For sure, there are places I don’t want to be barefoot. Sticks and stickers are so prevalent in some parts of the path that I can’t go one step without pulling something off my feet, so, yeah, I wear some kind of shoe. The chip and seal road is too hard for me feet now. I need something pretty smooth, like the bike path, so, yeah, I wear some kind of shoe there too. Some of the time, though, I’m running bare. People’s reactions are funny, as if I’m talking about walking on the moon, something so clearly impossible and crazy that most people couldn’t be expected to consider it. 


So, back to the article. One pair of shoes, priced at over a thousand dollars, has heels 6 and a half inches tall. Even the saleswoman admitted they’re like walking on stilts and the woman trying them on was teetering. Isn’t that a deal killer? If the price didn’t stop her, wouldn’t the fact that the shoes are unwearable stop her? These are shoes that don’t enable movement but hinder it. I suppose all’s fair in fashion; function can be considered secondary. Was this her fetish? Was it about status? Does this person have so much money that she no longer understands that spending $1000 to buy a pair of shoes that will hurt and hobble her is not a sound economic choice? 

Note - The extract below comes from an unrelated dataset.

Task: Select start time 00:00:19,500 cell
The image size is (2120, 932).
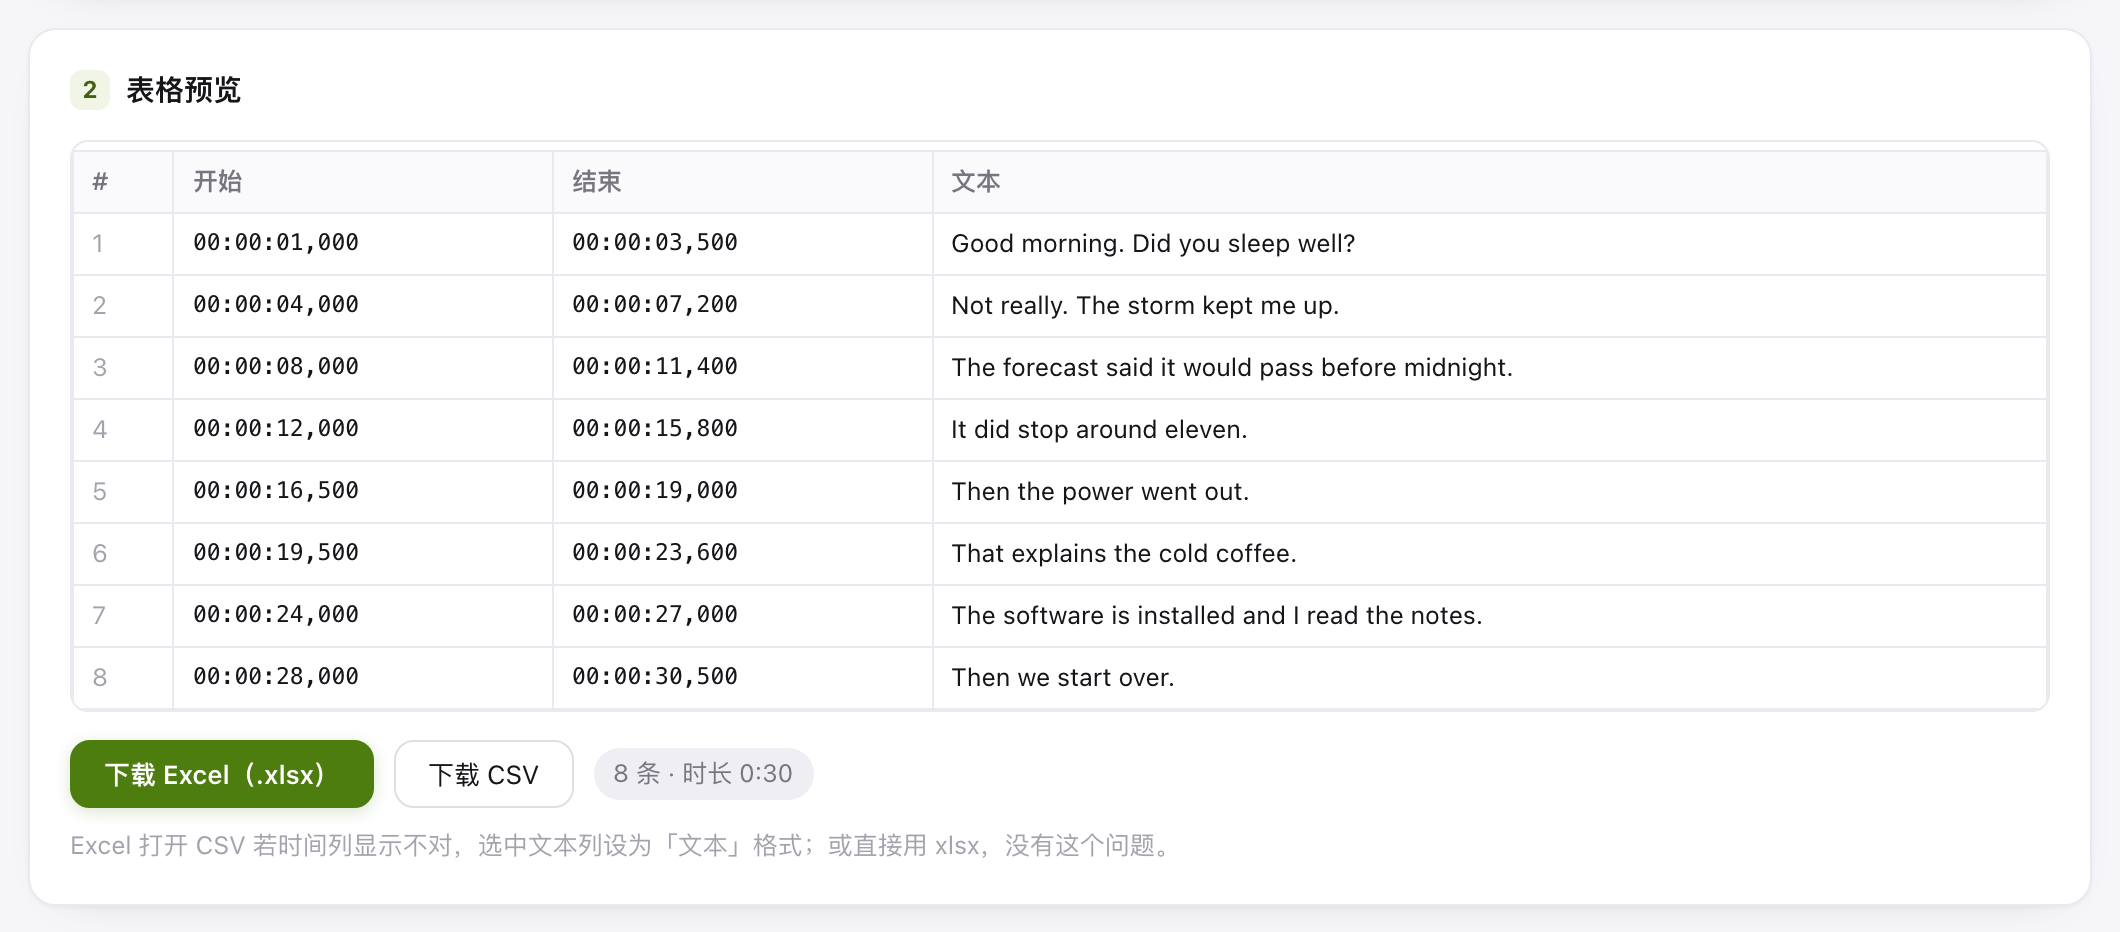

It’s madness. It’s maddening. Is this the same group that says we can’t possibly raise the minimum wage to a living wage? Is it the same group that explains if we raise the minimum wage, then people won’t aspire to make more money, that paying people decently is a disincentive? That’s an actual argument against a living wage! Apparently, wage workers are wage workers because they are lazy and must be whipped into shape by being offered jobs that pay so little that working full-time leaves them in poverty. Meanwhile, this article explains that some women come to shop for shoes twice a week. They aren’t in the kitchen, the salesman explains; they’re at Bergdorfs. 

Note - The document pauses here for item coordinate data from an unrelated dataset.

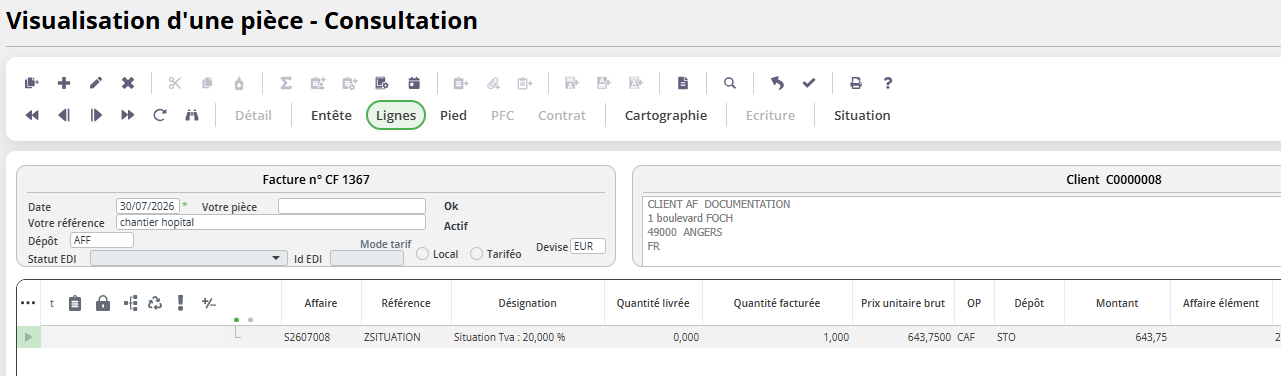
Task: Click the magnifier search icon
Action: (x=730, y=83)
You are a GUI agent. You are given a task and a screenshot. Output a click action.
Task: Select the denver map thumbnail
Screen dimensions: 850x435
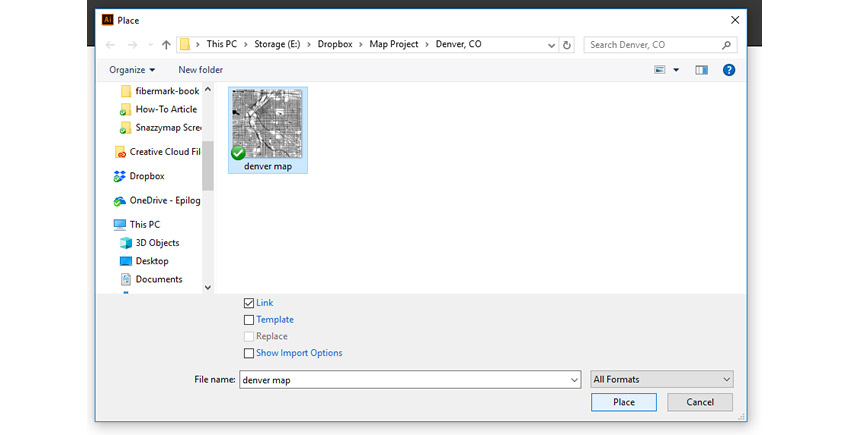coord(267,129)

I’m not in the kitchen, either, guys. I’m at work. I’m working in my sensible shoes, earning a livable wage. I’ve got a Masters degree. Oh, I forgot. I’m a “taker,” not a “maker.” If I don’t own a factory, if I don’t employ others in my business, I’m a “taker.” I’m unsure how those employees would fare without an education, though maybe that’s the point. If we keep an uneducated working class, the wealthy can continue to justify the huge disparity in pay. The wealthy justify it without reason, using instead fear and propaganda, name-calling and lies. When the wealthy explain they can’t possibly pay more in taxes because it wouldn’t be fair, what they mean is that they have no desire to be fair. They are interested in status, in high heels and couture gowns that are painful and hideously expensive and, God help us, worst of all, aspirational. The six inch heels can be bought for $25 at every PayLess shoes in the country. We can’t all buy the surgery to alter our feet to fit into shoes. 

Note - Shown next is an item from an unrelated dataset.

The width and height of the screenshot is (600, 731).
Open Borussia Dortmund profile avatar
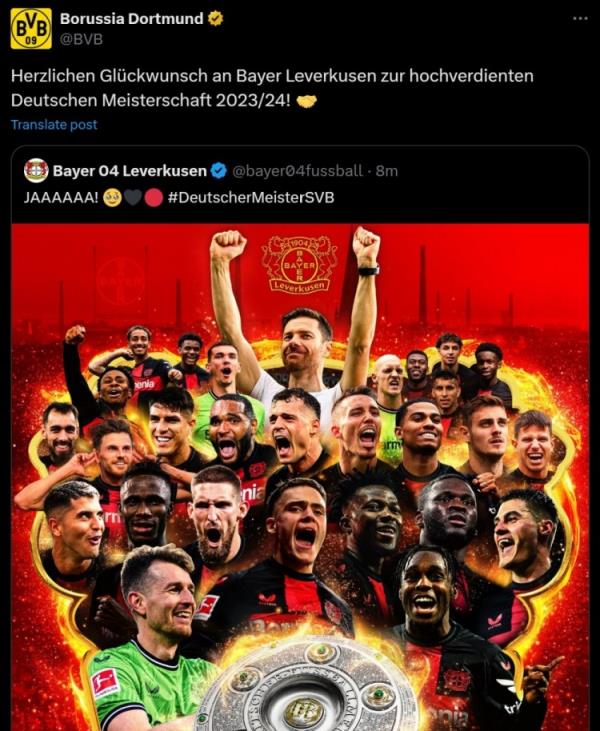point(31,28)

Back to the New York Times Magazine article. One woman, who had spent six months looking for the perfect pair of shoes for a bridal party, complained, “They’re forcing you to buy $1,000 shoes, you don’t have a choice, we’re doing it and we’re insane.” Jaw-dropping. Really, lady, you can’t force yourself to make do with a $100 pair of shoes? “She ended up choosing an ivory satin-and-lace Valentino pump with what she described as a ‘moderate platform’ (with a four-inch heel) for the daughter who’s getting married.” 


I like shoes. I like fashion. I like shopping. I like looking at pictures of incredible and intricate shoes and dresses. It stops there because I’m not crazy. I crave movement and health. I know my own worth.